Education & Training

The reactor is principally used for training of students from technological universities. Training is aimed to areas such as reactor physics, neutronics, dosimetry, nuclear safety and I&C systems. Teaching blocks aimed at the environmental protection are prepared especially for students of natural science and pedagogy. Reactor as a specialized training facility of the Ministry of Education, Youth and Sports, is in addition to students of Faculty of Nuclear Sciences and Physical Engineering open to students of other universities in the Czech Republic.

Depending on the curriculum and orientation of individual faculties, the training is performed in the regular weekly schedule or in the form of batch courses two to five days long. The specific content of the courses is compiled according to the requirements of the teachers from various faculties.

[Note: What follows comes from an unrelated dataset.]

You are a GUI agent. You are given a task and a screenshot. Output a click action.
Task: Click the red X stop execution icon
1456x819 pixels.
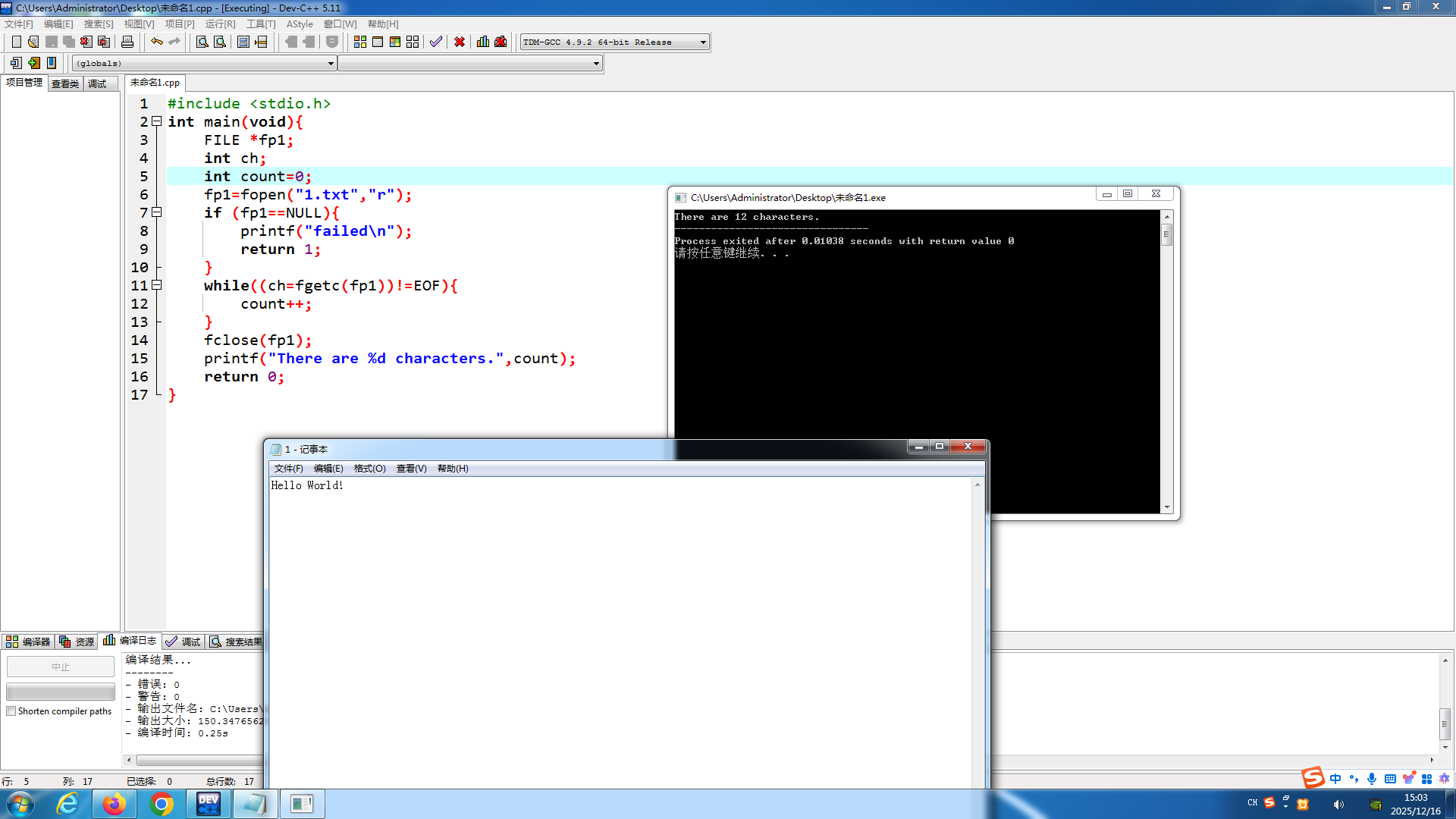pyautogui.click(x=460, y=42)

Students from Department of nuclear reactors at the reactor

Currently, over 25 experiments are prepared at the reactor. The most frequent experiments are the following:

basics of neutron detection using gas detectors,
determination of gas detectors dead time,
analysis of neutron detectors properties for reactor I&C ,
measurement of delayed neutrons,
determination of neutron flux density distribution by tiny gas detectors,
determination of neutron flux density distribution by activation detectors ( Au foils, Cu wires),
reactivity measurements (e. g., Rod Drop, Source Jerk, Positive Period),
control rods calibration (e. g., by Inverse Count Rate),
analysis of various materials impacts on reactivity,
criticality approach, critical experiment,
criticality approach at power reactors,
study of nuclear reactor dynamics,
start-up, controlling and operation of nuclear reactor,
analysis of simulated bubble boiling impact on reactivity,
short-time instrumental neutron activation analysis.

The less frequent, specialized experiments aimed at selected analytical methods for the environment protection, the accelerator driven systems or extended experimental courses of digital control systems are the following:

reactivity measurement by Source Multiplication method,
control rods calibration by Mutual Calibration method,
study of subcritical multiplying system with external neutron source,
neutron flux density measurement by Campbell's Method,
neutron flux density measurement by compensated ionizing chamber,
analysis of neutron detection systems non-linearity,
environmental biomonitoring,
Iodine and Bromine measurement in large samples of thyroid gland,
determination of fissile isotopes by delayed neutrons measurement,
fission products identification in the environment,
high resolution semiconductor gammaspectroscopy,
preparation and study of neutron sources (gamma, n),
surface decontamination training,
temperature reactivity effects of reactor core,
thermal-hydraulic characteristics of low power reactors,
neutronic characteristics of reactor transients,
application of thermoluminescent dosimetry in reactor technology.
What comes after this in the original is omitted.